[The Tragedy of the Chain Pier by Charlotte M. Braeme]@TWC D-Link book
The Tragedy of the Chain Pier

CHAPTER VI
5/13

You must deal gently with him, Frances," he said to his wife; "his nerves are weak--he cannot bear much at a time." "I promise to be very gentle," she said; and the music of that low, caressing voice thrilled my very heart.

"I think," she continued, "that Mr.Ford looks very tired, Lance, pale and worn.

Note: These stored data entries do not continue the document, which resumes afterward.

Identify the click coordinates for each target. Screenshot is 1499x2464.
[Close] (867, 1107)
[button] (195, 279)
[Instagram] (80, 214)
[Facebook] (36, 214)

We must take great care of him." "That we will," was the hearty reply.
Great Heaven! was it a murderess standing there, with that sweet look of compassion on her beautiful face?
Could this woman, who looked pitifully on me, a grown man, drown a little child in the deep sea?
Were those lips, littering kindly words of welcome, the same that had cried in mad despair, "Oh, Heaven! if I dare--if I dare ?" I could have killed myself for the base suspicion.

Yet it was most surely she! I stooped to pick up the white hawthorn she had dropped.

She took it from me with the sweetest smile, and Lance stood by, looking on with an air of proud proprietorship that would have been amusing if it had not been so unutterably pitiful.
While my brain and mind were still chaos--a whirl of thought and emotion--the second dinner-bell rang.